─── MATERIAL TO PROCESS

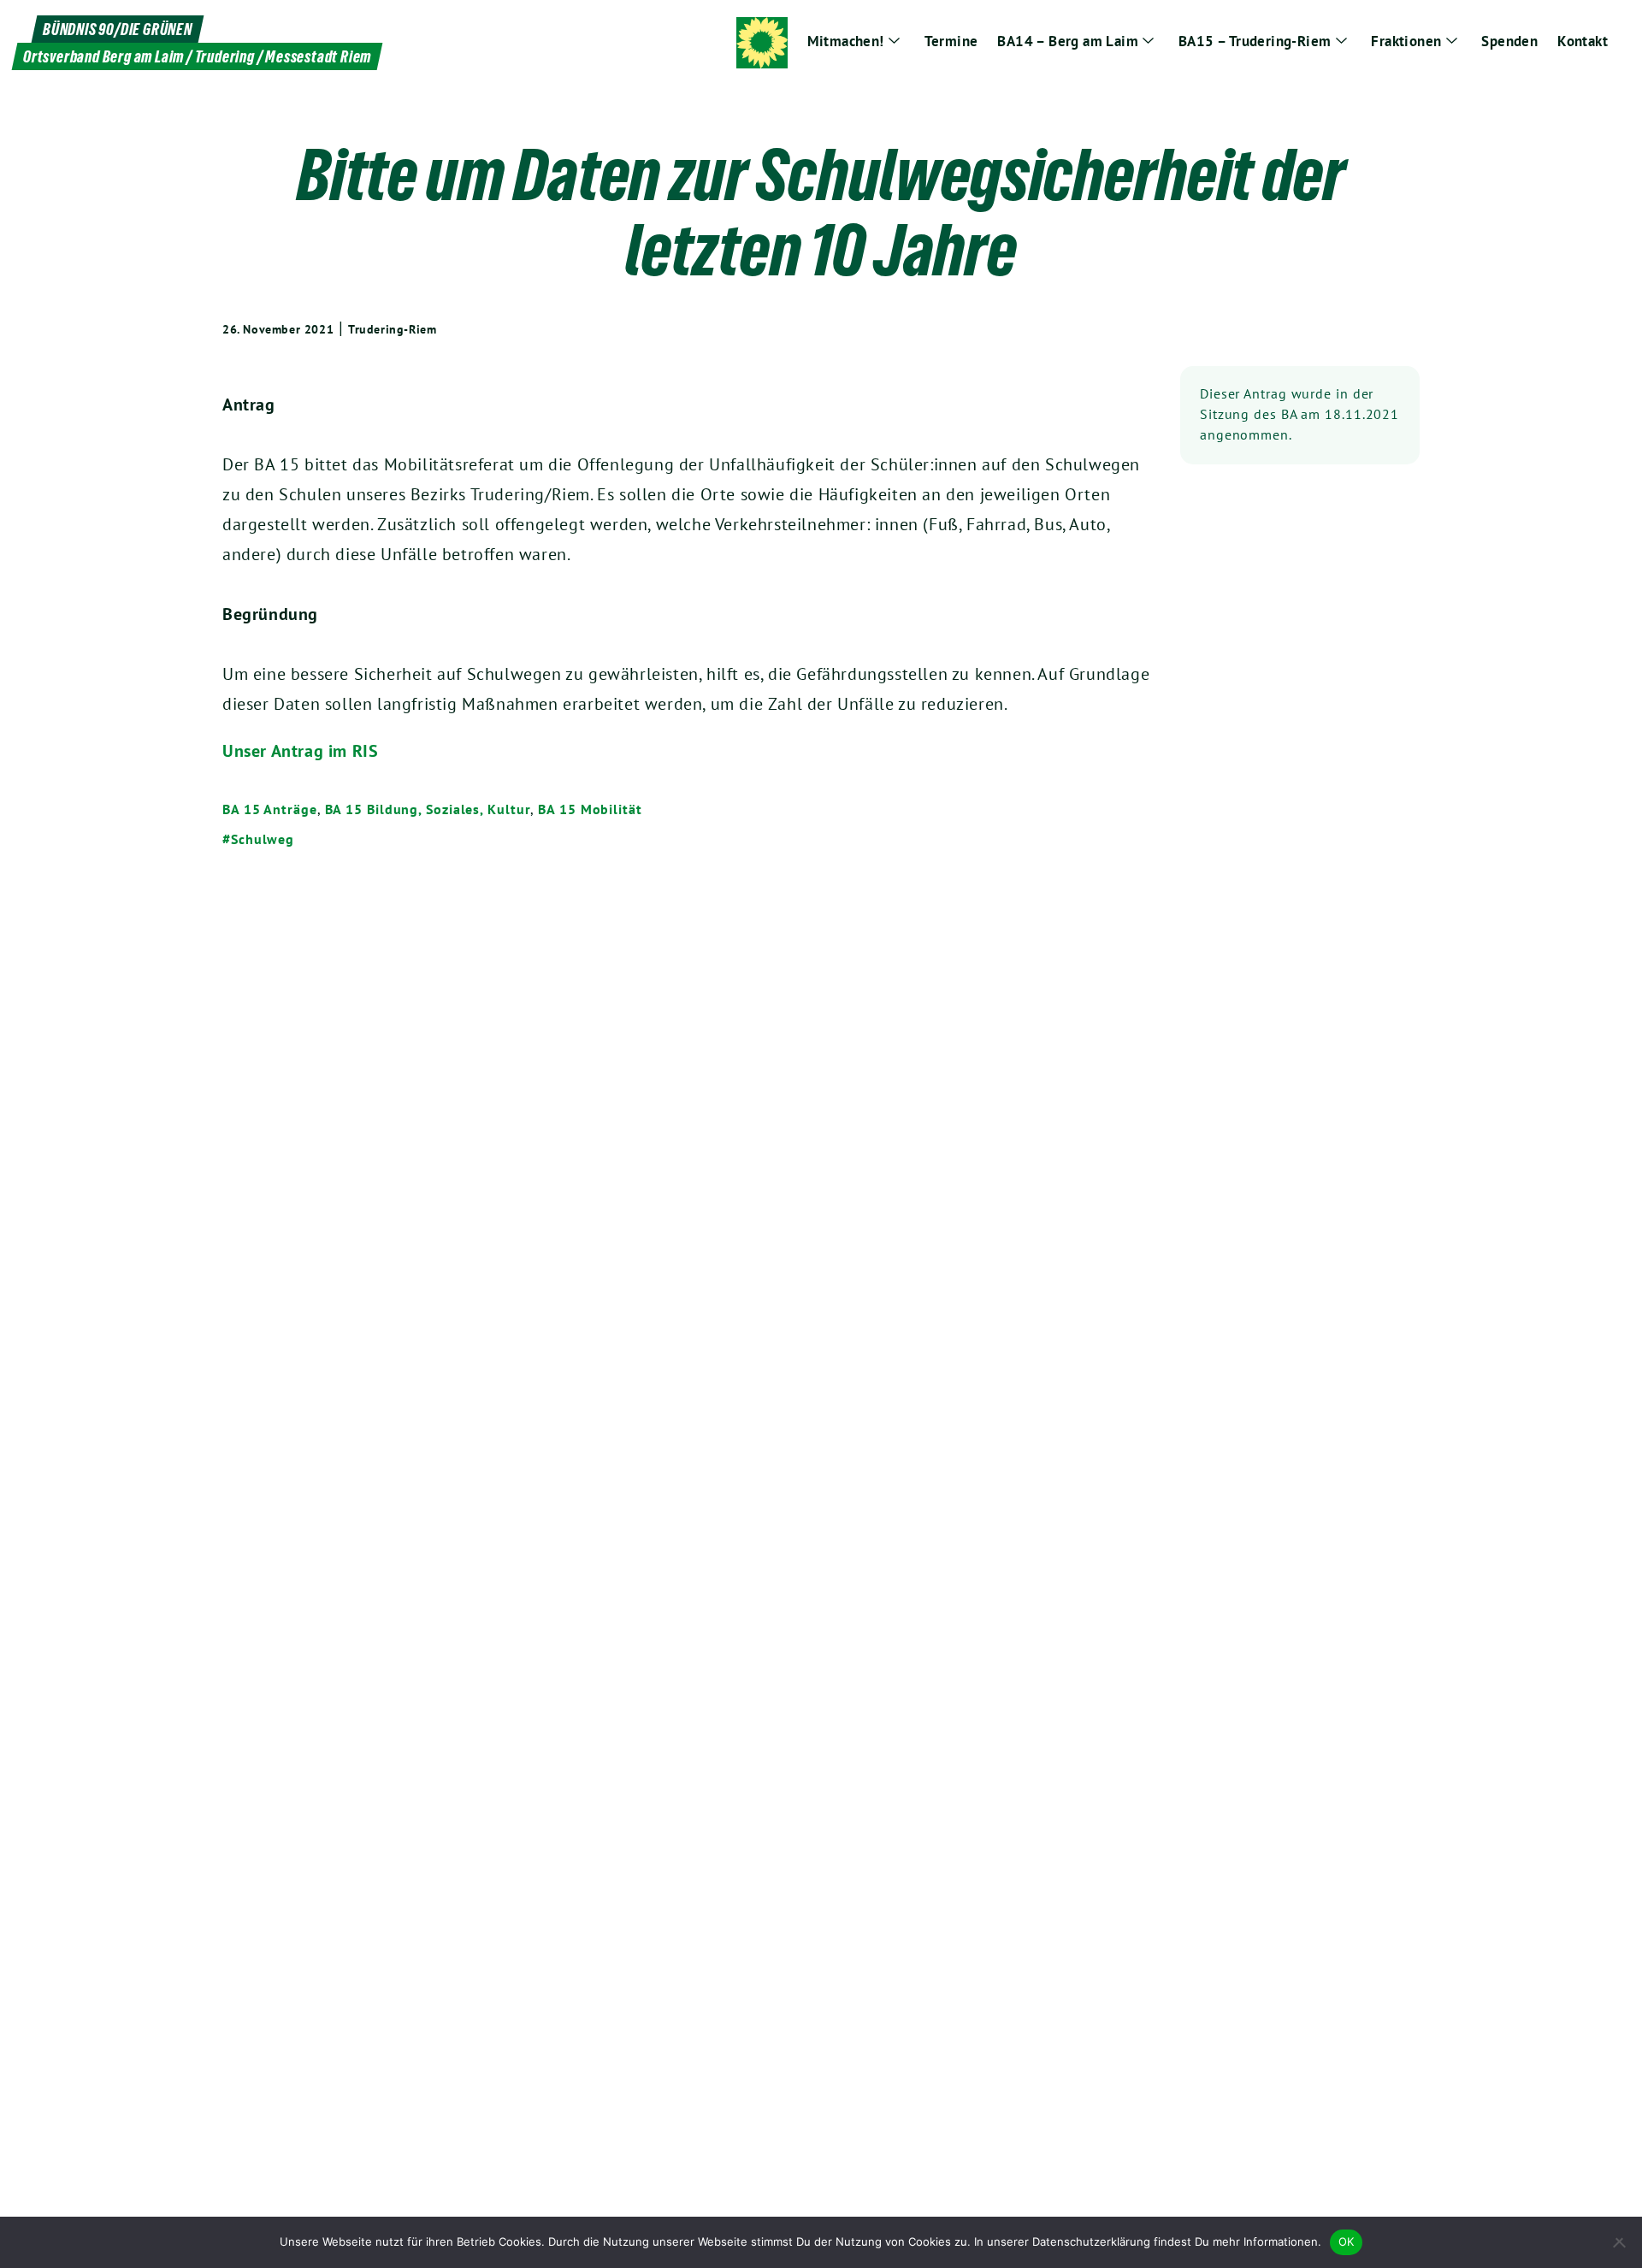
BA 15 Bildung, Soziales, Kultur (428, 809)
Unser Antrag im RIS (300, 751)
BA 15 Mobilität (590, 809)
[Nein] (1620, 2242)
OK (1346, 2241)
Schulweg (262, 839)
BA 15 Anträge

──────

PROMPT ▸ Without including any pictures, please restate all the records exactly.

ANSWER SECTION ▸
BA 15 Bildung, Soziales, Kultur (428, 809)
Unser Antrag im RIS (300, 751)
BA 15 Mobilität (590, 809)
[Nein] (1620, 2242)
OK (1346, 2241)
Schulweg (262, 839)
BA 15 Anträge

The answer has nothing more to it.